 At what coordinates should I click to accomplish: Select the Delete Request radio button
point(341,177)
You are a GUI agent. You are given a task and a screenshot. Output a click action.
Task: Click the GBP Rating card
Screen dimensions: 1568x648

## Work task:
Return the full listing, character for character.

## Answer to this task:
 At what coordinates should I click to accomplish: Select the Delete Request radio button
point(341,177)
You are a GUI agent. You are given a task and a screenshot. Output a click action.
Task: Click the GBP Rating card
Screen dimensions: 1568x648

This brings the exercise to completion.